Triste fatalité, minuit juste sonnait.
Distrait dans mes idées, éreinté et vanné;
Je dodinais la tête, à moitié assoupi,
Et ne pensais à rien, l'esprit lassé de tout.
Accablé de soucis, de hantise émoussé,
Je lisais un précis d'une science dépassée,
Puis, tombant de fatigue, fourbu et harassé,
j'ai déposé mon livre, oubliant presque tout.
C'est quelqu'un qui tapote la porte de ma chambre,
C'est quelque visiteur ne sachant pas du tout
où se rendre à cette heure, qui tape et puis c'est tout.

Ah! Je me souviens bien de ce glacial décembre.
Les tisons brin à brin suintaient le gingembre
Et mouraient isolés, reflétant sur le sol
Leur ultime lumière, brillant un peu partout.
J'ai tant espéré que tantôt le jour se lève,
Et que de mon chagrin il prenne la relève,
Me délivrant du mal qui hante tous mes rêves.
La perte de Lénore a endeuilli le tout,
Ah! le caprice du sort! Les anges l'ont emportée.
Délicatesse et charme, tels étaient ses atouts;
Elle était rayonnante, et rare et puis c'est tout.

L'armure taffetas d'une soie purpurine,
Incertaine et bien triste, me faisait grise mine,
Me glaçait de terreur, m'emplissait de délire,
Traduisait la hantise que j'éprouvais de tout,
Qui était inconnue de moi jusqu'à ce jour,
Que certes je redoutais, caressais tour à tour,
Mais ne me laissais point céder à ses atours.
Je me suis alors dit, l'esprit vidé de tout,
Voulant calmer mon coeur qui palpitait bien fort:
C'est quelque visiteur, tard venu après tout,
Ce ne peut être bien que lui et puis c'est tout.

Mon âme s'est fortifiée et, sans plus hésiter,
Monsieur, dis-je, ou madame, j'implore votre bonté.
En vérité, j'étais plongé dans mon sommeil,
Quand gentiment, autour de vous éclipsant tout,
Vous êtes venu et puis vous êtes mis à taper,
Et à si doucement, si faiblement taper
Que je doute fort si je vous ai ouï frapper
A la porte de ma chambre où j'entends presque tout.
J'ai aussitôt ouvert ma porte toute grande;
Mais seule l'obscurité se répandait sur tout;
Tout n'était que ténèbres, voilà, et puis c'est tout.

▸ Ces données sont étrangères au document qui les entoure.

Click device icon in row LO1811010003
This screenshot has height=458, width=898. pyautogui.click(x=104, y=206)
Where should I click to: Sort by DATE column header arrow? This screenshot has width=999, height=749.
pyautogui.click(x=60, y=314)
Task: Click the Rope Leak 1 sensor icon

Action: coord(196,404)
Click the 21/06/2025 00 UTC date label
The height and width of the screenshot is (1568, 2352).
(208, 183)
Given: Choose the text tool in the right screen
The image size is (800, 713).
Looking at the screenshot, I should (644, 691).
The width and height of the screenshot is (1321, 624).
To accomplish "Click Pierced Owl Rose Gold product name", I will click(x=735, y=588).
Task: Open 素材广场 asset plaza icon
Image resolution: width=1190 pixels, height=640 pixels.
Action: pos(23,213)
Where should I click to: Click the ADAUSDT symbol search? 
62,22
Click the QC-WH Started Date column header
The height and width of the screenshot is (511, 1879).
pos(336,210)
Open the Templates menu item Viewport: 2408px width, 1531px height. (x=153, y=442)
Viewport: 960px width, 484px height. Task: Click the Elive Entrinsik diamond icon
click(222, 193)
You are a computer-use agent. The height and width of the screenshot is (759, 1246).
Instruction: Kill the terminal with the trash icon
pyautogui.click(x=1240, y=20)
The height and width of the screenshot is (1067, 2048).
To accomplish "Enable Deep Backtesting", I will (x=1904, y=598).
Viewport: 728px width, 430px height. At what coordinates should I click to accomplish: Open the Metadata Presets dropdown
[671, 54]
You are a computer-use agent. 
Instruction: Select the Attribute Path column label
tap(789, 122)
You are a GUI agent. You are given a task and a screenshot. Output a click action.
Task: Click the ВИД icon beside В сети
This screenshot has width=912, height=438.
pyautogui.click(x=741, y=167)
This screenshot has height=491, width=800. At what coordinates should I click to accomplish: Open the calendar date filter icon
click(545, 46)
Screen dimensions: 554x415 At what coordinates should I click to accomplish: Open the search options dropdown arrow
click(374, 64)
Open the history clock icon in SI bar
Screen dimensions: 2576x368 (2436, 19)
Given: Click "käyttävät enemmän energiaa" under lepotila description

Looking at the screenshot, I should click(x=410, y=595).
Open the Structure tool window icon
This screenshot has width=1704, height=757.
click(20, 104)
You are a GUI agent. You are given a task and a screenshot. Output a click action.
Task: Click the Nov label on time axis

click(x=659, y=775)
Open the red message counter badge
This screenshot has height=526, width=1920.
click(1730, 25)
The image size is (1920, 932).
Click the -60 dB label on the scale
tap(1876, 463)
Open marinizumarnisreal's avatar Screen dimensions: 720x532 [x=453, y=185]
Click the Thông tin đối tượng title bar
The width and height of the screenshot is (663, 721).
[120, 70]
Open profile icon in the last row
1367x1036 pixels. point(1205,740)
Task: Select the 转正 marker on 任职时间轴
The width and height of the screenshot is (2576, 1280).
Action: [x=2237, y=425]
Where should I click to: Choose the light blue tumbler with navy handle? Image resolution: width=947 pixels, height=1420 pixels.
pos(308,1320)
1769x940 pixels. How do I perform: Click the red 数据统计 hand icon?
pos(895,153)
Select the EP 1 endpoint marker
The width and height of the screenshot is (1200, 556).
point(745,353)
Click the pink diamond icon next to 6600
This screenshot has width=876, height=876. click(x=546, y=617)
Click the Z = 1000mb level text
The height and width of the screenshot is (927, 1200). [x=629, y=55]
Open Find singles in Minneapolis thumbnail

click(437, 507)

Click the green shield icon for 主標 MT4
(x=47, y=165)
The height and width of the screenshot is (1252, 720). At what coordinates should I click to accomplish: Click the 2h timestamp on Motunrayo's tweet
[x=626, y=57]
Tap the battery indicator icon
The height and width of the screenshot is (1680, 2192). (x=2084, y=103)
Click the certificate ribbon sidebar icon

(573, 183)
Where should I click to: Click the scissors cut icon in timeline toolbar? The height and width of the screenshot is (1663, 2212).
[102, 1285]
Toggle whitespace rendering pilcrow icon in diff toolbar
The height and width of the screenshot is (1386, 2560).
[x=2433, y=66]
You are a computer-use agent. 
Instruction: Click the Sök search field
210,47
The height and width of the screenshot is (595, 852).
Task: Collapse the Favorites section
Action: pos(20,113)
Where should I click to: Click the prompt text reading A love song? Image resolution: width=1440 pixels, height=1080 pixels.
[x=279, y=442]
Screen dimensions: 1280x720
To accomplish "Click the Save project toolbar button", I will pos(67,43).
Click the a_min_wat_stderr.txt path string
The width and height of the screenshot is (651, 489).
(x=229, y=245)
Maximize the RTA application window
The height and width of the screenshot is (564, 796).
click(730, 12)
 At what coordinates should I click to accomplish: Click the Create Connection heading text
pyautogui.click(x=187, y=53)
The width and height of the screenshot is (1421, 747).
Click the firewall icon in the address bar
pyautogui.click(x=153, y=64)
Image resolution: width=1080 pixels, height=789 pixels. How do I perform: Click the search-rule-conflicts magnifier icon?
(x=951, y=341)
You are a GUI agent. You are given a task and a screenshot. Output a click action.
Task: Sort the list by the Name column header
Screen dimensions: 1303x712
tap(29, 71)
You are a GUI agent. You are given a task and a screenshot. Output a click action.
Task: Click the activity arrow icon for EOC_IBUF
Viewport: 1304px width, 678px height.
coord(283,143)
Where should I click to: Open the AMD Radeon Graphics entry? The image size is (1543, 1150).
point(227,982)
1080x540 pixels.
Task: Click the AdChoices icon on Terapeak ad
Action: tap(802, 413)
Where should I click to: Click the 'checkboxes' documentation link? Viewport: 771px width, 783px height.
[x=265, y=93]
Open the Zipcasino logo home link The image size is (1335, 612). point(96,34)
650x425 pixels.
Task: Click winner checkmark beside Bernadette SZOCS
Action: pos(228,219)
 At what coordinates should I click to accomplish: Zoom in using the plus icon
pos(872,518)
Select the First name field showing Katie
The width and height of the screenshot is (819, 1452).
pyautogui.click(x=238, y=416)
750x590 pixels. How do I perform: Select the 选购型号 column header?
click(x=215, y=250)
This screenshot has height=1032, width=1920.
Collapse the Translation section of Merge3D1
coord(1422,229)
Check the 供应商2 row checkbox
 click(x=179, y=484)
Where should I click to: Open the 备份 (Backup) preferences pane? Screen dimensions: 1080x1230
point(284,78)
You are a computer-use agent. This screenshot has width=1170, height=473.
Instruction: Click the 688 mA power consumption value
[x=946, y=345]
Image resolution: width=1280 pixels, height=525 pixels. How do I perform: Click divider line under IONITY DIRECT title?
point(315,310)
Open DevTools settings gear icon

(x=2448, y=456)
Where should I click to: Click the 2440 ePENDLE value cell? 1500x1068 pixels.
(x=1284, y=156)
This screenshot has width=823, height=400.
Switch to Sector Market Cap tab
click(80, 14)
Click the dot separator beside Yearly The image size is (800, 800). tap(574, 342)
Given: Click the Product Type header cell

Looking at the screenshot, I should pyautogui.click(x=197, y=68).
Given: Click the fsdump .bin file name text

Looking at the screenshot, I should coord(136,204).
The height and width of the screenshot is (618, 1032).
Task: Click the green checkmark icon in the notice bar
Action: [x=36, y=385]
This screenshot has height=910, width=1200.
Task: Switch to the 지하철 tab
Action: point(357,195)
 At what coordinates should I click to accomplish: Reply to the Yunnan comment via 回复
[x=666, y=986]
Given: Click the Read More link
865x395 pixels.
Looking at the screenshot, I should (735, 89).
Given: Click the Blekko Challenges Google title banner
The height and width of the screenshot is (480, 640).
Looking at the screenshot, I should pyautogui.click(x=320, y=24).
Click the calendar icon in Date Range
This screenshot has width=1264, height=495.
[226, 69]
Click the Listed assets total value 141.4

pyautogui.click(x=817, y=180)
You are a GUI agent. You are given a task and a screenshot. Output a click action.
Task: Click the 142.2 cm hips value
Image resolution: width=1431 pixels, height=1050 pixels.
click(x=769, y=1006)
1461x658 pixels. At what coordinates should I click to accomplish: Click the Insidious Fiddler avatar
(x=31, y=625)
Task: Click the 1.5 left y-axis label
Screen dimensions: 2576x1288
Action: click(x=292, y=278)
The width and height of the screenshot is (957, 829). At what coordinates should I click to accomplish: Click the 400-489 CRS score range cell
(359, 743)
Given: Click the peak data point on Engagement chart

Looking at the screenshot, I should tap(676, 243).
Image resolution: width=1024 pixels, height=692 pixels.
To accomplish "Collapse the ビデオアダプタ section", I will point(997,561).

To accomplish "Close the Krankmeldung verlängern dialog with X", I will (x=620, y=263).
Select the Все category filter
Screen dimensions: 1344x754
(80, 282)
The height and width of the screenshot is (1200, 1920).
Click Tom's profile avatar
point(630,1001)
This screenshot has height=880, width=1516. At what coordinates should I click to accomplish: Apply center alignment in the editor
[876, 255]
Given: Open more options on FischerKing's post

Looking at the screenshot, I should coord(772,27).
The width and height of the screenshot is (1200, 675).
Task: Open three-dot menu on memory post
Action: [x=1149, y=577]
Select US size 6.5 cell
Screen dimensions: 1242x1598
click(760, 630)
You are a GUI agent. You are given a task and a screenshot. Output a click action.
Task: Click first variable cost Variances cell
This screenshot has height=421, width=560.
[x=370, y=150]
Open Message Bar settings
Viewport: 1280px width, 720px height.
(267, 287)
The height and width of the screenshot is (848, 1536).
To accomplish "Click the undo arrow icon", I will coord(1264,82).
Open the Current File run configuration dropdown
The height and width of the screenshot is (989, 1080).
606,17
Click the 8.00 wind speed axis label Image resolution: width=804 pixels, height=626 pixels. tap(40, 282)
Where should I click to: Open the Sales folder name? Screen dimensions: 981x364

Embrassant du regard la ténébreuse nuit,
Je vis un grand trou noir envahir mes esprits;
Je fus saisi d'angoisse et, rongé par le doute,
Je me mis à songer, oh! à rien et à tout,
Et me suis alors dit: est-ce là la vie rêvée?
Mais rien ne rompait le silence qui me couvait;
Rien ne troublait le calme dont seul je fus privé.
Le seul mot prononcé qui fit oublier tout,
Qu'on murmurait sans cesse, fut celui de Lénore.
J'ai prononcé ce nom, Lénore, et de partout,
L'écho me l'a rendu: Lénore, et puis c'est tout.

De retour dans ma chambre, ainsi qu'une âme en peine,
J'entendis un coup sec qui me coupa l'haleine,
Plus fort que le premier. Sûrement, me suis-je dit,
Il y a là quelque chose venu d'on ne sait où,
Derrière les jalousies, disposé en travers.
Calmons d'abord le coeur, il bat à fendre l'air;
Allons voir ce que c'est, explorons le mystère,
Mais que le coeur se calme d'abord et avant tout,
Ne serait-ce qu'un instant; éclaircissons l'énigme.
C'est le vent seul qui hurle, le vent qui secoue tout,
Le hurlevent qui tout secoue et puis c'est tout.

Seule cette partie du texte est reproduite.